Got up nearly at my usual time, which is waaay too F’king early with sharp needle-like pain behind both eyes, a slight touch of nausea and later on some loose bowels (to much information).  Still soldiered on prepared my provisions as I always do, and crashed……  By the time I woke up I would have/should have already been in the city.

Felt better and  said to myself, F this came in later than the start time, but only lost 30 minutes of pay. Still what I experienced is nothing to take lightly.

Saw in an e-mail the project wants to take on more Japanese fluent reviewers.  The ad said the project is to last 3 to 4 months, which is good for me I guess income-wise, but considering how exhausted I am now…. maybe not so good?  Wife unit doesn’t mind me working shorter hours, but the difference in what put in the bank account is…..
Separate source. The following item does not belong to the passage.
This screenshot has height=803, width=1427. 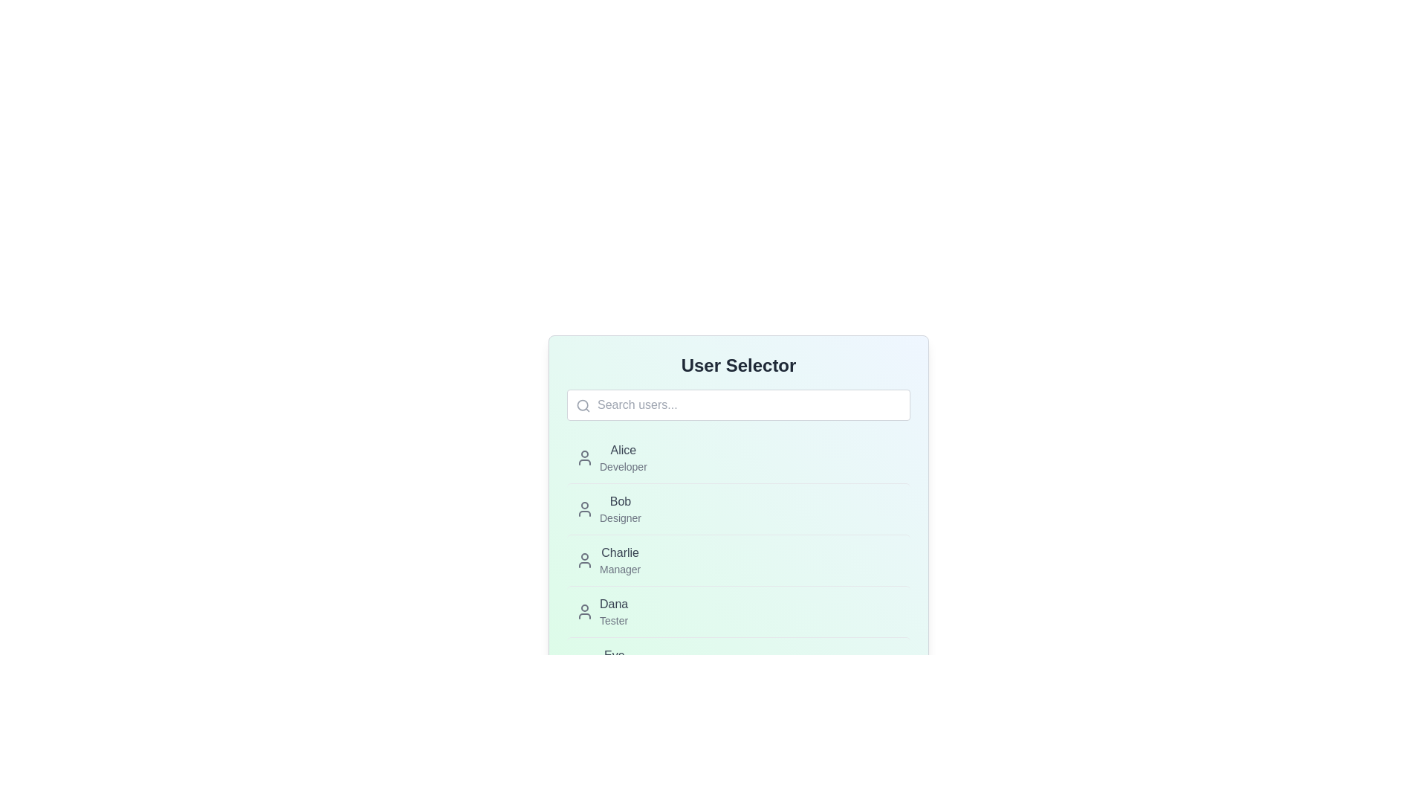 I want to click on the text label element that reads 'Designer', which is styled in a small, muted gray font and located beneath the primary text 'Bob' in the user selection interface, so click(x=621, y=517).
But today, New Year’s Eve, is a day off as is tomorrow.  So I sit where wife unit works (she can’t park the car on the lot, so I under the guise of being a customer, drop her off and park) drinking some coffee and reflect that in Japan now, its almost a half an hour past 元旦.  No special plans for us as she has to be back in at work at 6 am tomorrow. Same for son unit who is away on a business trip in Indiana; he works today and tomorrow.

But reflecting a bit on life and how I view things compared to others,

Despite my now chronic condition, I am still relatively healthy.  I am not, like a neighbor,  faced with a terminal illness. And my mind is sound-though wife unit may disagree a bit.

Yes, son unit has student loans up the wazoo, but he has a JOB,

Yes, I wish I could do better for employment than I am, but its a JOB and I can write checks without a nervous eye on the checking account while the job lasts.

I know I am lucky to have things I see many in DC (the homeless) do not. The luxury of a hot shower the  morning, a soft warm bed to sleep on, clean clothing, food, and above all a roof over my head that in 3 short years can be all mine.

A son who is not very emotional outward but still thinks enough of me to buy me a small souvenir while on  a recent business trip to Canada- a sure sign I’ve done at least one thing right in my life.